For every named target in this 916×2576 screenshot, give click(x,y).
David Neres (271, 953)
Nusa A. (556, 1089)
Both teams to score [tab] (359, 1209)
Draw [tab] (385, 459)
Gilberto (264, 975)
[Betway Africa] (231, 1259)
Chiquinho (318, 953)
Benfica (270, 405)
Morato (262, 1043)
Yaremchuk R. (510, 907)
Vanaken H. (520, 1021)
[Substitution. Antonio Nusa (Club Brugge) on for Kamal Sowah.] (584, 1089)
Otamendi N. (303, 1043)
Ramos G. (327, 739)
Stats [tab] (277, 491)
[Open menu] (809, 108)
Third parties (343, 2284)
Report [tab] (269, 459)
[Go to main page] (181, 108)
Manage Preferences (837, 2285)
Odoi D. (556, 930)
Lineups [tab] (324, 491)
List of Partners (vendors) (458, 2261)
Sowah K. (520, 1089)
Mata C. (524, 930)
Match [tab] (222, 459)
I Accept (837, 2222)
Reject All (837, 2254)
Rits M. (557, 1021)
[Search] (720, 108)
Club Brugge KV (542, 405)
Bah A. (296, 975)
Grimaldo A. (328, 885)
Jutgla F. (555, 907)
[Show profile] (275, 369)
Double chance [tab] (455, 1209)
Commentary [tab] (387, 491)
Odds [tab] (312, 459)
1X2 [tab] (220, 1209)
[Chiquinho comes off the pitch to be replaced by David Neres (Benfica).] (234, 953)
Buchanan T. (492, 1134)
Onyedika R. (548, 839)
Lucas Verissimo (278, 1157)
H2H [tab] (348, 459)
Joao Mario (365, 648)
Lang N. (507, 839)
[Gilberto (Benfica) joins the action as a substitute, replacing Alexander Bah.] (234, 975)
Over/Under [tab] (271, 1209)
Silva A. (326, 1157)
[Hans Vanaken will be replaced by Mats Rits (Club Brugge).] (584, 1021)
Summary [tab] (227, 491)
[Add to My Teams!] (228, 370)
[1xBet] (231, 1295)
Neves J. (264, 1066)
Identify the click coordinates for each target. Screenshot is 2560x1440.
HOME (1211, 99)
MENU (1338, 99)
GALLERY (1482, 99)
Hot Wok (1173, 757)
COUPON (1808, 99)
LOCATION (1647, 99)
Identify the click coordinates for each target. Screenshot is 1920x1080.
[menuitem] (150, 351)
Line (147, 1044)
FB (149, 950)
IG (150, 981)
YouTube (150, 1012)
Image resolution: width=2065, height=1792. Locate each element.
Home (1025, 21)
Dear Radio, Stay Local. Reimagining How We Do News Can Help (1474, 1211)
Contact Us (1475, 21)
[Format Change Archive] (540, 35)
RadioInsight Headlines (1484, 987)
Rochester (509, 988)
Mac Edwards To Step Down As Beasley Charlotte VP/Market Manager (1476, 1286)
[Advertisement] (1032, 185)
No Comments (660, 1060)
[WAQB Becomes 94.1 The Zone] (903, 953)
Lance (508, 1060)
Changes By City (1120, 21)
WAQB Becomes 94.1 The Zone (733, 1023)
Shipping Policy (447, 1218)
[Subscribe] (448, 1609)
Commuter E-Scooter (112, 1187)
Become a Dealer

--

▶ [What this task involves]
Where a line of the data includes the string "Becomes", list that line.

▶ [Solution to the exercise]
[WAQB Becomes 94.1 The Zone] (903, 953)
WAQB Becomes 94.1 The Zone (733, 1023)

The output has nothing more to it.